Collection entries
◆ ◆ ◆
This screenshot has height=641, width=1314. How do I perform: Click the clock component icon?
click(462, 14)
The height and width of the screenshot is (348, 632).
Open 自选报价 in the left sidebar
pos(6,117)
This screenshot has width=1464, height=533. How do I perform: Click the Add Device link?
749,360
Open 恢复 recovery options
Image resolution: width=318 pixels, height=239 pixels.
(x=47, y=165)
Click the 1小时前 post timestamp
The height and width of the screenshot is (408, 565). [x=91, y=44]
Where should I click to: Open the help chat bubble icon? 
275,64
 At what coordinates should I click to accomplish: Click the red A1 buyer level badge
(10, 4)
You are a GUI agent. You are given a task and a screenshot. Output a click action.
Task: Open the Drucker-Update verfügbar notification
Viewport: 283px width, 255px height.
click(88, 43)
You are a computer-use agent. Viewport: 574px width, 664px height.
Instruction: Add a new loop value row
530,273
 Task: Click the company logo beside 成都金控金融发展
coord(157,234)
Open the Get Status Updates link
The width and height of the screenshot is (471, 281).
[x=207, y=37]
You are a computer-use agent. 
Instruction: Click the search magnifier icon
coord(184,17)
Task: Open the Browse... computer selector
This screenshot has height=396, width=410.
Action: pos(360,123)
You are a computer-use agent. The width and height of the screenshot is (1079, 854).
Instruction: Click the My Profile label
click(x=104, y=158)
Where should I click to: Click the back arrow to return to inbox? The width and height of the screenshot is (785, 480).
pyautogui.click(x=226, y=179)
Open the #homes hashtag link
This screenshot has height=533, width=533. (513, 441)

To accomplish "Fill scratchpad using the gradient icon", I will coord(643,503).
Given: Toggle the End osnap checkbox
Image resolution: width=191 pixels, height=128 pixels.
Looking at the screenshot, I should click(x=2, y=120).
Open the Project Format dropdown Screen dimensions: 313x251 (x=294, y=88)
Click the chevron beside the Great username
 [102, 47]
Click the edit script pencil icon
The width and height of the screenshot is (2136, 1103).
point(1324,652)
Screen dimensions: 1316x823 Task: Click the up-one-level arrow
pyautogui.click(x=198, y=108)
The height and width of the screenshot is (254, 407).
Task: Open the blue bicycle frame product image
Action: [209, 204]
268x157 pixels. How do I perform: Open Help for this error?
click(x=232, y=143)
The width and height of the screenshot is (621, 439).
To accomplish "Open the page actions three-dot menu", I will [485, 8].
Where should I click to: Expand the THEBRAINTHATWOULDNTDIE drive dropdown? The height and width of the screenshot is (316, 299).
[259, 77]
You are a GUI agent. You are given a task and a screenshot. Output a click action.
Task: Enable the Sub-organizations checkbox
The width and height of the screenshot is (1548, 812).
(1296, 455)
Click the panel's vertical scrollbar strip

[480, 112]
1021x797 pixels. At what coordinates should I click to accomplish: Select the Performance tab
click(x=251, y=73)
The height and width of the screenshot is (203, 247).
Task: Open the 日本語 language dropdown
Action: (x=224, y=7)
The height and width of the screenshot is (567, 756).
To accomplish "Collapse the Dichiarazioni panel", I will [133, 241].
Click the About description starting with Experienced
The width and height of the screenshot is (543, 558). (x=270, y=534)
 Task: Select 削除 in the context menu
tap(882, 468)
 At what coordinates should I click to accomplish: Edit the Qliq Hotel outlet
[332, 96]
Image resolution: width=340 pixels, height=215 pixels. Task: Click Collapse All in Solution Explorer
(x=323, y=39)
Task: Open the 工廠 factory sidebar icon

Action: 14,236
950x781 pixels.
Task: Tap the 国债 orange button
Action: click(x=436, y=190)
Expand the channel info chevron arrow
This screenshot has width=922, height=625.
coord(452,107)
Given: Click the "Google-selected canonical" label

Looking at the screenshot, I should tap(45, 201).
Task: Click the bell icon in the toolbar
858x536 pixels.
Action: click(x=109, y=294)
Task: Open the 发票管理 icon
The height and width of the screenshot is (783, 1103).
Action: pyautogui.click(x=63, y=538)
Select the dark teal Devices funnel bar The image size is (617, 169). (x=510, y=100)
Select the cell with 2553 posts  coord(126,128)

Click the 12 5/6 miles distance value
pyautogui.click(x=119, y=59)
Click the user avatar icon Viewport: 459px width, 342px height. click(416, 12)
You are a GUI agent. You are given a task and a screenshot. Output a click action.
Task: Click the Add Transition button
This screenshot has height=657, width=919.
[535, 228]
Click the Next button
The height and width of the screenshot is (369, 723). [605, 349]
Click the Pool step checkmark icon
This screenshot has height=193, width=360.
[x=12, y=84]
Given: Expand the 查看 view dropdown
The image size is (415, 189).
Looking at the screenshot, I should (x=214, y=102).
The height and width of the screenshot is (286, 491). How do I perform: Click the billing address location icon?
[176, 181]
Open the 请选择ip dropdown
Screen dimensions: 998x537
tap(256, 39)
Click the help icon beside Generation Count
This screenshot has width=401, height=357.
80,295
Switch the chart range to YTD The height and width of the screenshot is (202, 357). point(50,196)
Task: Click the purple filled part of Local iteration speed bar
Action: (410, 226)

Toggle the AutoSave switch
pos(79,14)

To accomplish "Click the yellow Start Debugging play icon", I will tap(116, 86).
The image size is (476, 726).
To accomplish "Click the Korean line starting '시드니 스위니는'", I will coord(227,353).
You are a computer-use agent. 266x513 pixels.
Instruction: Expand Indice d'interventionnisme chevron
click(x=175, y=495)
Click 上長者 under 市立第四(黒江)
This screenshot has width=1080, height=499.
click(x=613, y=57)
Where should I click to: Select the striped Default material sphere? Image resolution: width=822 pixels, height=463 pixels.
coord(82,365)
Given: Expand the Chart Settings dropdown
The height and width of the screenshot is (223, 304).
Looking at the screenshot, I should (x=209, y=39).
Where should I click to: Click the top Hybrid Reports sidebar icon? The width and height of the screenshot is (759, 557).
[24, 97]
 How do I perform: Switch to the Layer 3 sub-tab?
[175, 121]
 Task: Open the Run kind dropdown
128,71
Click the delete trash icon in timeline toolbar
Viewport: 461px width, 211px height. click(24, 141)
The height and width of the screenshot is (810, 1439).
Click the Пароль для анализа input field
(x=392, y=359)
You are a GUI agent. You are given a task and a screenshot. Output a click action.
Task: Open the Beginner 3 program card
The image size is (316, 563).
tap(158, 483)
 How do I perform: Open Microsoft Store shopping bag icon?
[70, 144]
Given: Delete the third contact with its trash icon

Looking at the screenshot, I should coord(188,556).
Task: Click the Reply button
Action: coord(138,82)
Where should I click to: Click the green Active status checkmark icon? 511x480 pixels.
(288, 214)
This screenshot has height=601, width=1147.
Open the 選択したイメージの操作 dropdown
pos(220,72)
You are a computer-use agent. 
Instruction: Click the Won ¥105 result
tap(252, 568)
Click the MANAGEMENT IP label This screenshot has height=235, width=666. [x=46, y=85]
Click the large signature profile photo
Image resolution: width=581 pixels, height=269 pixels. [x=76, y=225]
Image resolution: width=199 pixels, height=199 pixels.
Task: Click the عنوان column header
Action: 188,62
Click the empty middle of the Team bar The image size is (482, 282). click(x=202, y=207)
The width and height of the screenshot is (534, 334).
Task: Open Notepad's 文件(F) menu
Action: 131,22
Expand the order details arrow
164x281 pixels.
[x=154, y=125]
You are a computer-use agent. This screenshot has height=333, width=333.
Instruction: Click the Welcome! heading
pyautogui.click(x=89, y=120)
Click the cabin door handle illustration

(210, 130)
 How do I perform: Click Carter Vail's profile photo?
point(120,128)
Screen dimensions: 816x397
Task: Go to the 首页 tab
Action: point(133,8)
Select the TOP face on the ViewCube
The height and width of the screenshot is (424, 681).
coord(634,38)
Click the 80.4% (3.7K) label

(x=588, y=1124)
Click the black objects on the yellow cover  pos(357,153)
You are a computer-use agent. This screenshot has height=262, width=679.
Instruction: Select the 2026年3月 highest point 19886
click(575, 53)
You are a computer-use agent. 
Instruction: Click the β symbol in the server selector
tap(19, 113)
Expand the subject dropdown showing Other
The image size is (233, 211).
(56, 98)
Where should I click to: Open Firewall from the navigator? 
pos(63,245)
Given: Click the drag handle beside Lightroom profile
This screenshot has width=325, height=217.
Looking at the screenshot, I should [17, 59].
◆ ◆ ◆
_What is being asked_.
Scan the data above for the word "will", then copy every line that holds it.

_Answer to the exercise_.
To accomplish "Fill scratchpad using the gradient icon", I will coord(643,503).
To accomplish "Open the page actions three-dot menu", I will [485, 8].
To accomplish "Collapse the Dichiarazioni panel", I will [133, 241].
To accomplish "Click the yellow Start Debugging play icon", I will tap(116, 86).
To accomplish "Click the Korean line starting '시드니 스위니는'", I will coord(227,353).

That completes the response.